Утром 1 января 2014 года я стояла в тихом до блаженности Рейксмюсеуме [163]
в Амстердаме и смотрела на неповторимую картину Флориса Клеса ван Дейка «Натюрморт с сырами». Стол задрапирован камчатной скатертью[164], на которой разложена удивительно реалистичная еда. Грубый сыр, сложенный половинками, образует центр композиции. Его окружают миска с яблоками и тарелки с виноградом. На переднем плане – хрустящий хлеб, половинка груши на оловянной тарелке, несколько треснувших орехов и извивающаяся ленточка фруктовой кожуры. Рядом наполовину выпитый стакан воды или вина, за которым на тарелку опирается нож для чистки фруктов, – словно человек, который ел эту простую, но обильную еду, только что встал из-за стола на насколько минут, чтобы сделать что-то еще.Ван Дейк был знаменитым «старым мастером» голландской школы натюрморта, которая процветала в Нидерландах в 1600-х и была известна, среди прочего, тщательным изображением еды. В самых знаменитых музеях Нидерландов, Бельгии и всего мира вы можете видеть картины ван Дейка и других «старых мастеров», где изображены гранаты, лобстеры, ветчина, айва, мясо, копченая и сырая рыба, вишня, хлеб, пернатая дичь, пироги, крабы, лимоны и многие другие предметы из буфетов того времени.
Самое сверхъестественное в этих произведениях искусства – то, насколько реальной и настоящей кажется еда. Глядя на «Натюрморт с сырами», я ощутила голод. Хотелось взять гроздь винограда, отрезать ломтик сыра и, возможно, отломить кусочек хлеба, прежде чем вернется невидимый едок.
Хотя картина датируется 1615 годом, она произвела на меня сильнейшее впечатление. Еда выглядела настолько правдоподобно качественной, настолько здоровой и настоящей, что мне пришло в голову пойти в один из сырных магазинов Амстердама, а затем в один из магазинчиков, торгующих овощами и фруктами, которые все еще можно найти в густонаселенных жилых районах города, чтобы соорудить собственное небольшое застолье.
В тот дождливый день меня посетила мысль, к которой я до сих пор постоянно возвращаюсь. Еда, так тщательно изображенная ван Дейком еще четыре столетия назад, – это та еда, с которой я ощущаю связь. Я мгновенно понимаю, что это такое. Я могу представить, откуда она появилась, как она была изготовлена, выращена или поймана. Это знакомство обостряет мой аппетит.

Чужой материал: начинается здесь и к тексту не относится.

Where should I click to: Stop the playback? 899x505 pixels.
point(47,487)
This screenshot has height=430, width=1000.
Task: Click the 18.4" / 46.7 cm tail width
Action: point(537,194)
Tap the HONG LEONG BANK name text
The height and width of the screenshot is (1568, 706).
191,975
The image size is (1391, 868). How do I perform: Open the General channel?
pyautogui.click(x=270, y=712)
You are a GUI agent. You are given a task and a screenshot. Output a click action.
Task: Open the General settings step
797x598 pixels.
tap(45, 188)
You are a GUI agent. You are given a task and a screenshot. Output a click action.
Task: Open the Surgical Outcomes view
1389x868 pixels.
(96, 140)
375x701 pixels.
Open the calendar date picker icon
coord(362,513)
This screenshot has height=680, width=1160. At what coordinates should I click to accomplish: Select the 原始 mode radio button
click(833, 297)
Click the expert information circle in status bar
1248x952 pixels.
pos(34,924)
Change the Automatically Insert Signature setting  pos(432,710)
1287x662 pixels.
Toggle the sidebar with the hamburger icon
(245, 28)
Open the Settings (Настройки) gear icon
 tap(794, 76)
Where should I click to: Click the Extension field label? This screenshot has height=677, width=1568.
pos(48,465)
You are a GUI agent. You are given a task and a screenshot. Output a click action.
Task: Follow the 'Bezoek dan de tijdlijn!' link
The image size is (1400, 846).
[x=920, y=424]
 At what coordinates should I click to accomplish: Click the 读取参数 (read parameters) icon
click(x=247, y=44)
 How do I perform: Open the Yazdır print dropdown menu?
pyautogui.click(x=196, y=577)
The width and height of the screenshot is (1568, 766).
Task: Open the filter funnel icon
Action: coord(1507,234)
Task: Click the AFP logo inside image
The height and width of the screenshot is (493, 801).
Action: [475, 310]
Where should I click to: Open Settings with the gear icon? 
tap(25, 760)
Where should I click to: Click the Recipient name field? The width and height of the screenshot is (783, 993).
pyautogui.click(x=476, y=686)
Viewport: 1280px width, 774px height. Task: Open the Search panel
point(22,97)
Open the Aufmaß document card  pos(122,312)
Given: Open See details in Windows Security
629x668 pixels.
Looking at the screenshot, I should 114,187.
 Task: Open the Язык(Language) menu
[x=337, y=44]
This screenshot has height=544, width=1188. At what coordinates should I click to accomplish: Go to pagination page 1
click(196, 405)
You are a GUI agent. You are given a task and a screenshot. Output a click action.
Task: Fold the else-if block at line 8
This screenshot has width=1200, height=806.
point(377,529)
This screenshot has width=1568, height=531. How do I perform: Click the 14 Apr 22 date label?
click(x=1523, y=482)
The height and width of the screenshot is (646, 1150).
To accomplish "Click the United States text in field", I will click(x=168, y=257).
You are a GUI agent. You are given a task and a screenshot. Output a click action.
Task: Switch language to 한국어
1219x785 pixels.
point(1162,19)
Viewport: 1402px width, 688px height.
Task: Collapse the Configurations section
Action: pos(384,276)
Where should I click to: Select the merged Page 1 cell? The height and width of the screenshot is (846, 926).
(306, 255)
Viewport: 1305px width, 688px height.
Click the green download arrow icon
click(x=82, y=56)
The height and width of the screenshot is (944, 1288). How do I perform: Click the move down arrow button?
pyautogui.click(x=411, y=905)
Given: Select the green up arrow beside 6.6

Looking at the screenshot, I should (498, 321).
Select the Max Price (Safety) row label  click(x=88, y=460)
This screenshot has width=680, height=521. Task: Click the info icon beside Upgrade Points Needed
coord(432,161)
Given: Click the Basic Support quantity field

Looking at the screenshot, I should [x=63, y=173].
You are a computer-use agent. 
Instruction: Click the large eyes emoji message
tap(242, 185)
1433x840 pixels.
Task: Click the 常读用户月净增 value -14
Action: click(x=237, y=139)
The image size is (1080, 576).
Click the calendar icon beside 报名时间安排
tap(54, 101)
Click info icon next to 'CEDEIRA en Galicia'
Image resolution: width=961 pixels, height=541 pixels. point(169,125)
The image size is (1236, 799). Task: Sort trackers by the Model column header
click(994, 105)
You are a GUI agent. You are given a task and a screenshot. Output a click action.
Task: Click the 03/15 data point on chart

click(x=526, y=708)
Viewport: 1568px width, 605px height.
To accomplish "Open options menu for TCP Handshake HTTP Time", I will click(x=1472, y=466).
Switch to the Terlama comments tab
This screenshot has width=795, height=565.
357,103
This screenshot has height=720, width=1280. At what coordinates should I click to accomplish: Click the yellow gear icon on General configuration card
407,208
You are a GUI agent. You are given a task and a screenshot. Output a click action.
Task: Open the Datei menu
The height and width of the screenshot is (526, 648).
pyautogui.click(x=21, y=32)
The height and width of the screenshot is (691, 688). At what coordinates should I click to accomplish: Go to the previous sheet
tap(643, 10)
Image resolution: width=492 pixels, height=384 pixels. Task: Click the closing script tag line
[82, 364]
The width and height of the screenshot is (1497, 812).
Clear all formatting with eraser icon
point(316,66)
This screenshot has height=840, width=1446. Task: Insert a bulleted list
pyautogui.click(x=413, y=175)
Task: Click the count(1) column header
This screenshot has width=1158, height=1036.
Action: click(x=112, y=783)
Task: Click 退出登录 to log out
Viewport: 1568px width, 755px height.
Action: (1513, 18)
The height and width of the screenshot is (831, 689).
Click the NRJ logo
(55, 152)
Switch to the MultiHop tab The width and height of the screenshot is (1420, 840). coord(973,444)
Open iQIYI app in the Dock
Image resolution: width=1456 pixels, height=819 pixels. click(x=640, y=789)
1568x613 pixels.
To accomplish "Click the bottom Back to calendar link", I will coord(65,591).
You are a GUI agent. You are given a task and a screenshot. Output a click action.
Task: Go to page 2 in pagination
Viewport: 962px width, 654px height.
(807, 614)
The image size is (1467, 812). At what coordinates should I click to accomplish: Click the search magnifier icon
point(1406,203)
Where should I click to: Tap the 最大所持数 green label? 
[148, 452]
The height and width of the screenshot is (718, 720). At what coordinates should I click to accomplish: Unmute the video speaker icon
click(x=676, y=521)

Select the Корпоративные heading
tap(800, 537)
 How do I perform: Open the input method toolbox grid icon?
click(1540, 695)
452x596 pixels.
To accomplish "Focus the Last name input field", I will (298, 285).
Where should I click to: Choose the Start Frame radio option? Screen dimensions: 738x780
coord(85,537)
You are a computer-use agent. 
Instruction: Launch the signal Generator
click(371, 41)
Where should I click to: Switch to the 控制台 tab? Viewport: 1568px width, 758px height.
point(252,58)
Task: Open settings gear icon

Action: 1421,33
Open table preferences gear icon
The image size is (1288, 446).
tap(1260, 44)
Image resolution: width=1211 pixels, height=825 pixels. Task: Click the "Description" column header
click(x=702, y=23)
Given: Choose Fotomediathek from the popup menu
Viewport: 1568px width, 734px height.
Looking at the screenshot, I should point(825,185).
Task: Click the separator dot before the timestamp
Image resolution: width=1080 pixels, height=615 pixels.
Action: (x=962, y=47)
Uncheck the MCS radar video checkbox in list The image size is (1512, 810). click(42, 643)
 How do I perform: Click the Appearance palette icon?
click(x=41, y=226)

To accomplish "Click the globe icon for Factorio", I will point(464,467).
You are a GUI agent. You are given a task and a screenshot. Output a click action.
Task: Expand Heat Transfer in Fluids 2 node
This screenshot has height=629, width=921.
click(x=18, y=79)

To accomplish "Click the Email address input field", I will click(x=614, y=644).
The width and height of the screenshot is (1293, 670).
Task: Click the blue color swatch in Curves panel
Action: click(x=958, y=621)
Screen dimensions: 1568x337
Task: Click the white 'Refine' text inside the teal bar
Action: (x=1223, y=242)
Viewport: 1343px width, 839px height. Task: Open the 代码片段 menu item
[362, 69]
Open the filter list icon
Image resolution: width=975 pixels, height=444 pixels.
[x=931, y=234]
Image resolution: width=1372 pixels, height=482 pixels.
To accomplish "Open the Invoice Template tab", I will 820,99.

Того же нельзя сказать об активно растущем множестве современных фабричных продуктов, которые все больше выходят на передний план в нашем рационе. Если бы ван Дейку, его современникам и последователям показали современные тележки для покупок, наполненные изощренными съедобными конструкциями, они бы испытали значительные трудности с поиском того, что смогли бы считать пищей. «Что это?» – могли бы они спросить, озадаченно роясь в спредах пониженной жирности и сухих завтраках
Однако темпы инноваций в этой области таковы, что ежедневно на рынке появляются новые, еще более сложные творения с еще более непрозрачными способами производства. Когда я заканчивала эту книгу, в моем почтовом ящике оказались документы о новой линейке молочных белков. К фотографии золотого каравая, выглядящего по-деревенски, было приложено объяснение:
Многие пекари сейчас обращаются к пермеату – достаточно новому компоненту на рынке пищевых ингредиентов. Пермеат – это побочный продукт производства концентрата сывороточного белка, сывороточного белкового изолята, ультрафильтрованного молока, концентрата молочного белка или молочного белкового изолята.
Пермеат, по-видимому, «способствует подрумяниванию хлебобулочных изделий» и обеспечивает, чтобы хлеб «сохранял мягкость дольше и обладал большим сроком годности». Умно придумано. Но я бы предпочла, чтобы мой хлеб подрумянивался исключительно под воздействием тепла. Я готова смириться с тем, что он зачерствеет вместе с естественным ходом времени, но не питаться тем, что своим существованием обязано ингредиентам и технологиям, к которым я не допущена, о которых не могу узнать и которые поэтому не могу по-настоящему понять. И согласна ли я передать контроль над хлебом или любой иной пищей, которую ем, в руки технологов пищевой промышленности? Нет, без борьбы я не сдамся.